Dalke Scientific Software: More science. Less time. Products
[ previous | newer ]     /home/writings/diary/archive/2007/10/30/antlr_mw

Calculating MW with ANTLR

Parts 1, 2, 3, and comments.

For years I've heard about ANTLR project. It's a parser generator written in Java which creates parsers for a large number of languages, including C++, Java and Python. Unlike the standard yacc/lex combination, it combines both lexing and parsing rules into the same specification document, and adds tree transformation rules for manipulating the AST.

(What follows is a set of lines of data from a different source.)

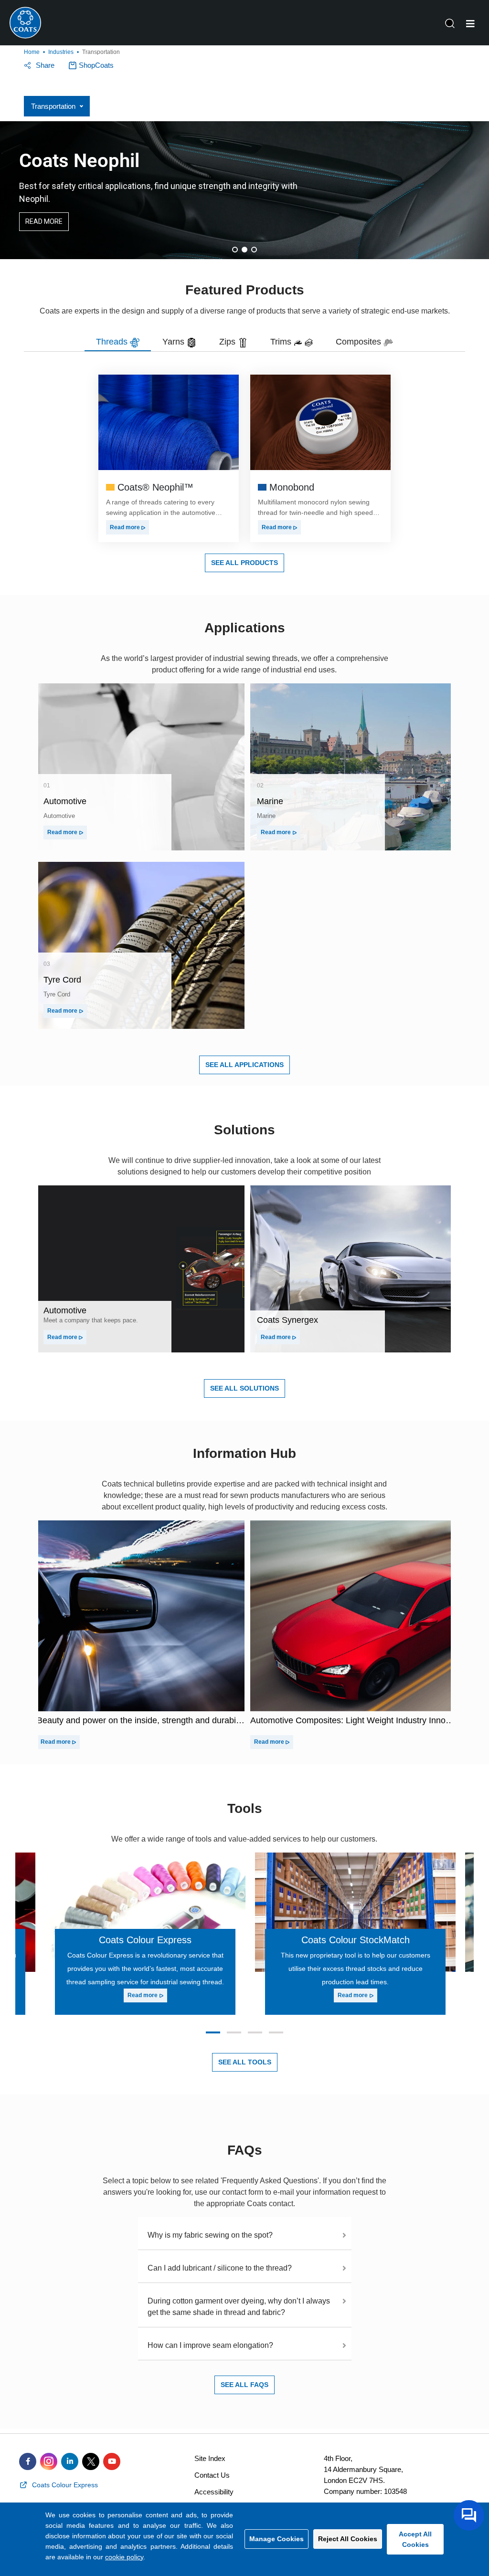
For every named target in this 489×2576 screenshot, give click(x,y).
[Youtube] (111, 2461)
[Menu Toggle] (470, 23)
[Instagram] (48, 2461)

I want to use ANTLR to parser SMILES (and later SMARTS) strings SMILES is a bit too complicated for first project so for my initial practice piece I'll do something easier. I'll parse molecular formulas (like "HC3COOH") and generate the molecular weight. Here's my grammar:

grammar MW;

options {
	language=Python;
}

// Note: later on I find a bug; this should end with: EOF
mw 	: (ATOM DIGITS?)*
	;

ATOM	: 'H' | 'C' | 'O' | 'S';

DIGITS	: '0' .. '9' +
	;
which I saved in the file "MW.g". The grammar name and the base name for the file must be the same, in this case "MW". Otherwise I get this error message:
error(8):  file MW1.g contains grammar MW; names must be identical

I developed the grammar inside of the ANTLRWorks environment, which is a very nice system for developing and prototyping grammars. Here's a screenshot using the interpreter pane to evaluate "CH3CHOOH", which is one way to represent acetic acid:

Here's the command-line code to generate a parser from the grammar. I don't know where the warnings are from - perhaps because the Python code generation in ANTLR is still incomplete?

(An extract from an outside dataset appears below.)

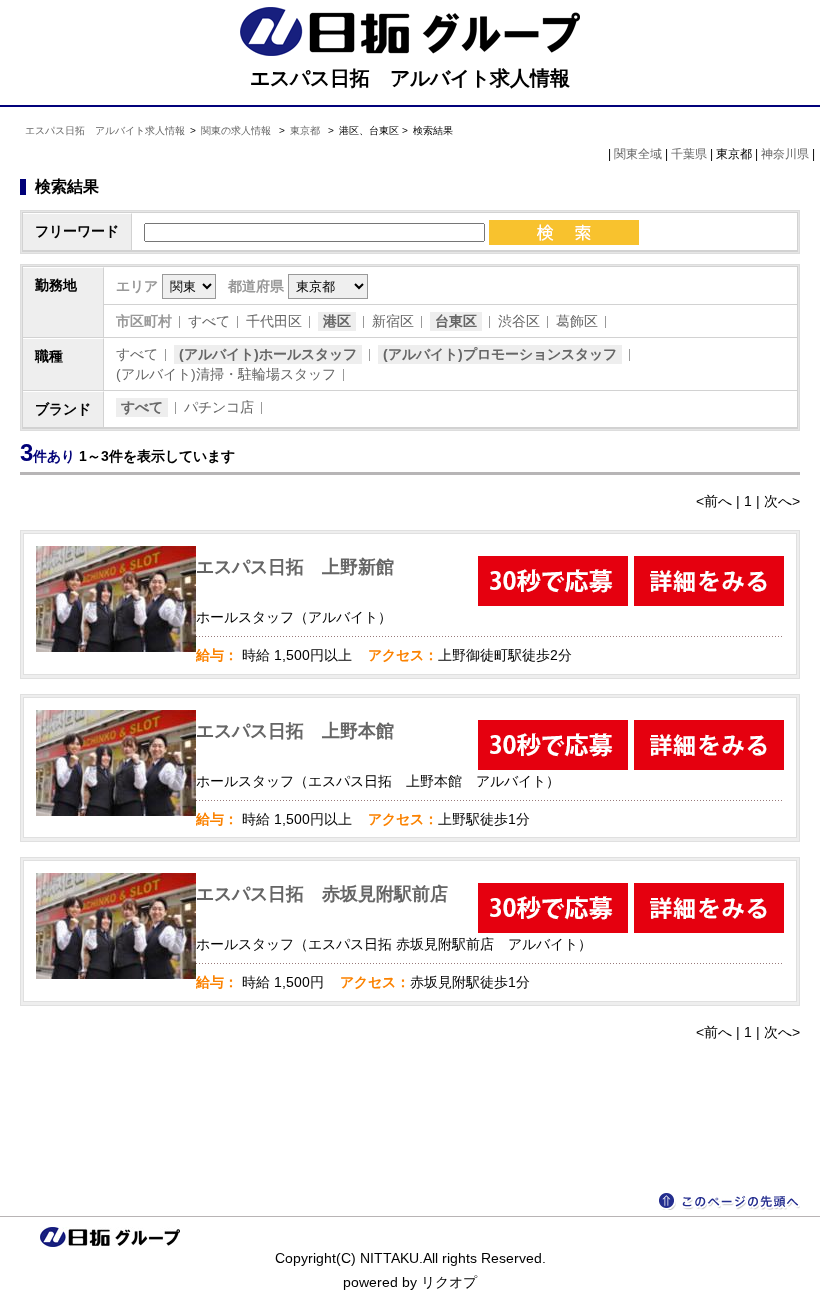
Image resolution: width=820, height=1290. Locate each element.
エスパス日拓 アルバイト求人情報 (105, 130)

% java -cp /Users/dalke/Downloads/ANTLRWorks.app/Contents/Resources/Java/antlrworks.jar org.antlr.Tool MW.g
ANTLR Parser Generator  Version 3.0.1 (August 13, 2007)  1989-2007
warning(11):  internal warning: ignoring unsupported option: seperator
warning(11):  internal warning: ignoring unsupported option: seperator
% ls MW*
MW.tokens       MWLexer.py      MWParser.py     MW__.g
You can see it generates Python files for the lexer and the parser. User code is supposed to import those functions. What are the other two files? "MW.tokens" contains token-name/token-type assignments like "DIGITS=5" and the "MW__.g" contains the lexer grammar extracted from the main grammar file. I don't know why these are important. To me they seem to be crumbs from the conversion process.

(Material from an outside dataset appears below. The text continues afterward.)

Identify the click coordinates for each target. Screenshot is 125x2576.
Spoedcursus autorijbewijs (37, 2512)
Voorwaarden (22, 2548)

Using an ANTLR parser from Python

To actually use the generated lexer and parser I had to install the ANTLR runtime for Python, which is a module named 'antlr3'. It comes in tar/gz for geezers like me who use setup.py or eggs to make things simpler. But note that the library is not available through PyPI, which would make it even simpler.

At this point the code is able to detect syntax errors so I'll write a program which does just that, called "check_formula.py". I borrowed the ANTLR book from Jacob but it doesn't say how to use the Python back-end. Instead, I used code from the relevant entry on the ANTLR wiki:

import sys
import antlr3
from MWLexer import MWLexer
from MWParser import MWParser

formula = "CH3COOH"
if len(sys.argv) > 1:
    formula = sys.argv[1]
    
char_stream = antlr3.ANTLRStringStream(formula)
lexer = MWLexer(char_stream)
tokens = antlr3.CommonTokenStream(lexer)
parser = MWParser(tokens)

print "Processing", repr(formula)
parser.mw()
That's a lot of code. Makes me feel like I'm using Java. Here I try it out:
% python check_formula.py
Processing 'CH3COOH'
% python check_formula.py H2OProcessing 'H2O'
% python check_formula.py H2SO4
Processing 'H2SO4'
% python check_formula.py C12H26
Processing 'C12H26'
% python check_formula.py CF4
Processing 'CF4'
line 1:1 no viable alternative at character 'F'
% python check_formula.py UF6
Processing 'UF6'
line 1:0 no viable alternative at character 'U'
line 1:1 no viable alternative at character 'F'
% python check_formula.py 12
Processing '12'
Everything looks good until I start giving it errors. I see it does error recovery when I expected it to only stop at the first error. Clever. Though this means it's not throwing a catchable exception. Ah-ha! The MWParser contains:
            except RecognitionException, re:
                self.reportError(re)
                self.recover(self.input, re)
so if I want to raise an exception on the first problem, or note that there was an error, I need to subclass the lexer and and override reportError. Don't need to do that just now.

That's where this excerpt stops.